Ben bu ayetin günümüz hayat şartlarında şekli değişmiş ama özü aynı kalan bir imtihan şekli olarak vücut bulduğunu düşünüyorum. Aslında imtihan aynı imtihan, ancak yer, zaman ve oyuncular farklı. Nedir bu imtihan alanı?

Marketler…

Günümüzde hemen herkesin bir markete girdiği zaman, neredeyse her ürünü almak için gücü yetiyor. Yani elleri ve mızraklarının uzandığı avlar ile imtihan olan sahabeler yerine günümüz dünyasında cüzdanlarındaki paraları ile alacakları yiyecek ve içecekler hususunda imtihana tabi tutulan insanlar var. Allah’a olan saygı ve korku dereceleri, onların satın alma davranışlarını helal, şüpheli yada haram olandan yana tercihte bulunmalarını etkileyecek olan insanlar. Tanıştırayım; biziz bu insanlar.

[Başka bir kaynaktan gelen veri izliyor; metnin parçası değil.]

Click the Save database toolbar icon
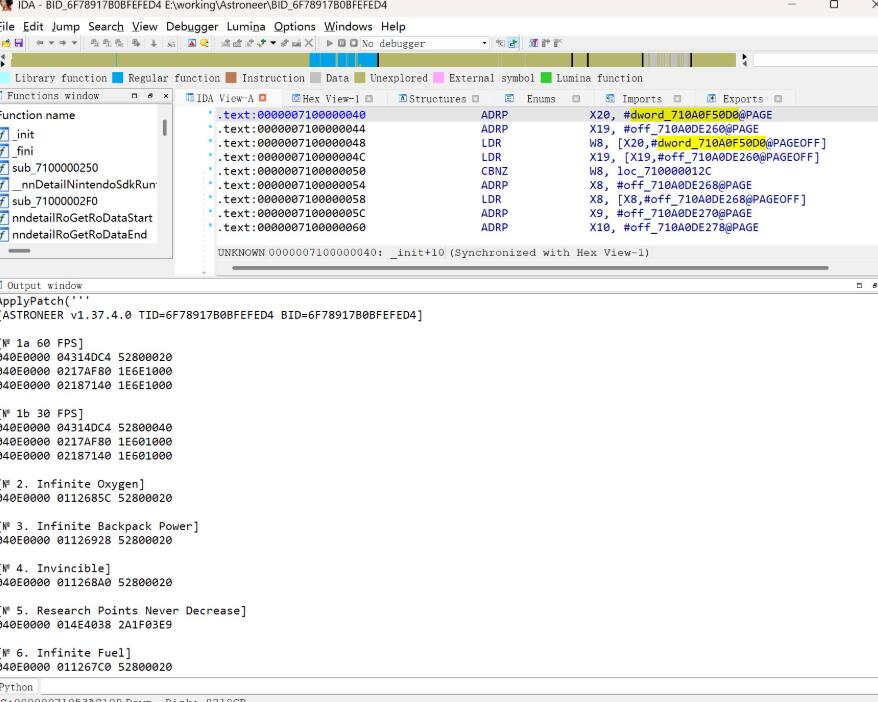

Onlarca çeşit dondurma, peynirler, tatlılar, pastalar, çikolatalar, unlu mamuller, cipsler, et ve tavuk ürünleri, içecekler, konserveler, meyve ve sebzeler… Saymakla bitmez. Ve hepimizin bu ürünlerin bir kısmına karşı zafiyetimiz hatta bağımlılıklarımız var değil mi? Mesela günümüz dünyasında bizi bağımlı hale getiren, yediğimiz şeyi çok lezzetli hissetmemizi sağlayan, yedikçe tekrar tekrar yeme isteği uyandıran bir katkı maddesi var. Mono Sodyum Glutamat (Diğer adlarıyla; MSG, Çin Tuzu, E-621). Bu katkı maddesinin işleyiş şekli beynimizi kandırmak üzerine kurulu. Yani esasen aklı devre dışı bırakıp, yenen şey lezzetli olmadığı halde lezzetli olduğu konusunda beyni kandıran, tamamen haz odaklı bir yeme biçimini tetikleyen, Alzheimer’dan Parkinson’a, öğrenme bozukluklarından şeker hastalığına kadar yan etkileri bulunan bir katkı maddesi. Ne kadar da masum değil mi?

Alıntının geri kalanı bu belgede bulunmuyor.